Stocks: Thursday's review
Japan’s Nikkei 225 Stock Average fell the most since November after oil and metal prices dropped and U.S. housing starts decreased more than estimated, renewing concern the U.S. economic recovery will remain sluggish.
Mitsubishi Corp., Japan’s largest commodities trader, lost 0.9 percent. Canon Inc., the world’s biggest camera maker, and Nintendo Co., the largest maker of portable video-game consoles globally, dropped more than 2 percent. Tokyo Electron Ltd., the world’s No. 2 maker of semiconductor equipment, retreated 3.8 percent on concern industry growth may slow.
The Topix sank 1 percent in 2010 as the yen at its strongest annual average level against the dollar since 1971 dimmed the outlook for export earnings, and as Europe’s debt crisis, China’s steps to curb inflation and concern about U.S. growth damped confidence in a global economic recovery.
European stocks fell for a second day as accelerating Chinese economic growth fueled speculation the government will lift interest rates further to calm inflation, overshadowing a drop in U.S. jobless-benefit claims.
Fiat SpA and Volkswagen AG led automakers lower and Rio Tinto Group, the world’s third-largest mining company, sank the most in two months amid concern demand from China will be hurt. EasyJet Plc plunged 16 percent after forecasting a first-half loss because of higher fuel costs. Accor SA, Europe’s largest lodging company, slid 6.2 percent as sales trailed estimates.
The Stoxx Europe 600 Index fell 1.2 percent to 279.39 at the 4:30 p.m. close in London, extending yesterday’s 1.4 percent slide for the biggest two-day drop since August. The gauge has still advanced 1.3 percent so far this year as reports suggested the global economy is recovering and investors speculated that European leaders will increase their efforts to contain the region’s debt crisis.
National benchmark indexes retreated in 13 of the 18 western European markets. Germany’s DAX dropped 0.8 percent and the U.K.’s FTSE 100 sank 1.8 percent. France’s CAC 40 declined 0.3 percent.
China’s growth accelerated to 9.8 percent in the fourth quarter as industrial production and retail sales picked up, adding pressure on policy makers to keep raising interest rates.
U.S. stocks erased losses, rebounding from the biggest two-day decline since November, as Morgan Stanley’s revenue topping estimates overshadowed concern that China will raise interest rates and hamper global growth.
Morgan Stanley gained 4.7 percent, the most since July, after reporting revenue that beat analysts’ estimates.
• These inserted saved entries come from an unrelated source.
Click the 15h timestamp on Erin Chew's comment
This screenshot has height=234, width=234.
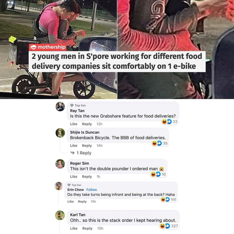click(x=93, y=202)
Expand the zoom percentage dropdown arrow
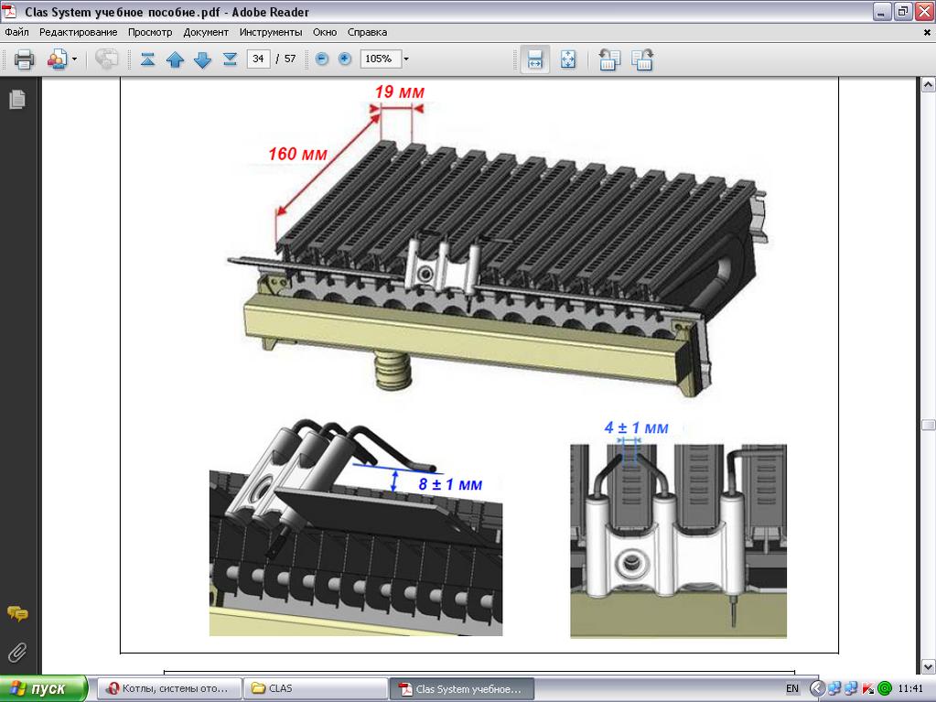 point(406,59)
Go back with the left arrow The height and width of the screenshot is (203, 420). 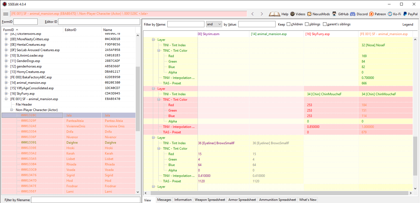pyautogui.click(x=252, y=14)
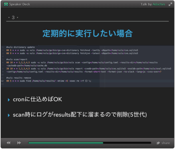The height and width of the screenshot is (149, 175).
Task: Enter fullscreen with the expand arrows icon
Action: point(170,4)
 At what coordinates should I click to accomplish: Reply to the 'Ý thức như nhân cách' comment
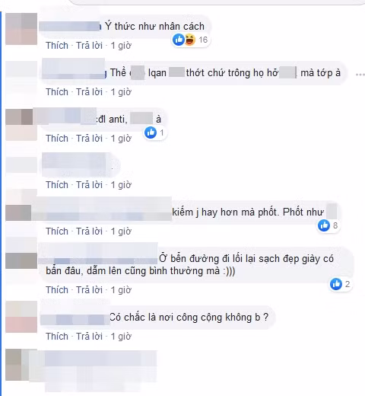[89, 46]
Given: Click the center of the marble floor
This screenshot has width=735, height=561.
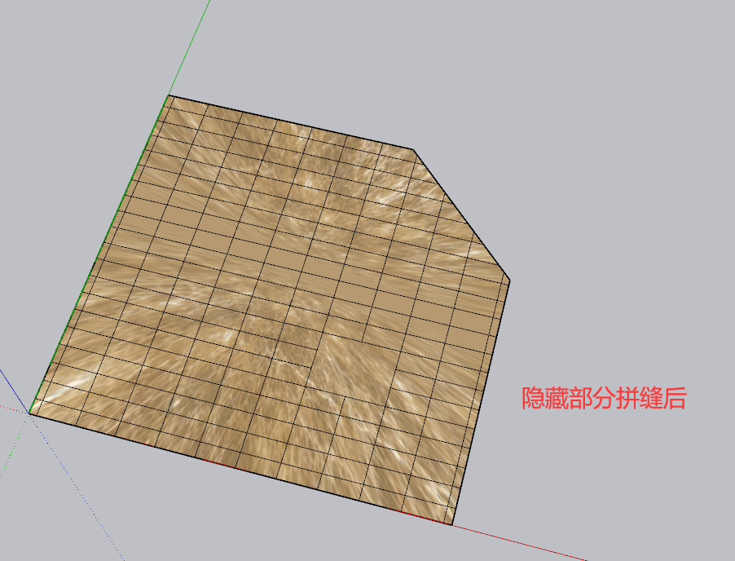Looking at the screenshot, I should click(x=277, y=310).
Home Depot Inc. rose 2.3 percent and homebuilders in Standard & Poor’s indexes added 1 percent after a report showed sales of previously owned American homes topped forecasts. Alcoa Inc. and Schlumberger Ltd. slid at least 0.8 percent following a slump in commodities prices on demand concern. Freeport-McMoRan Copper & Gold Inc. declined 4.1 percent after cutting forecasts for copper and gold sales.
The S&P 500 Index lost 0.1 percent to 1,281.22 at 2:17 p.m. in New York, trimming an earlier drop of 0.8 percent. The Dow Jones Industrial Average rose 3.67 points, or less than 0.1 percent, to 11,828.96.
Thirty of the 42 companies in the index that reported quarterly earnings since Jan. 10 have topped analysts’ predictions, according to Bloomberg data. Income grew 22 percent in the fourth quarter and will increase 14 percent in 2011, according to the average analyst projections. Sales topped estimates at 31 of 40 companies.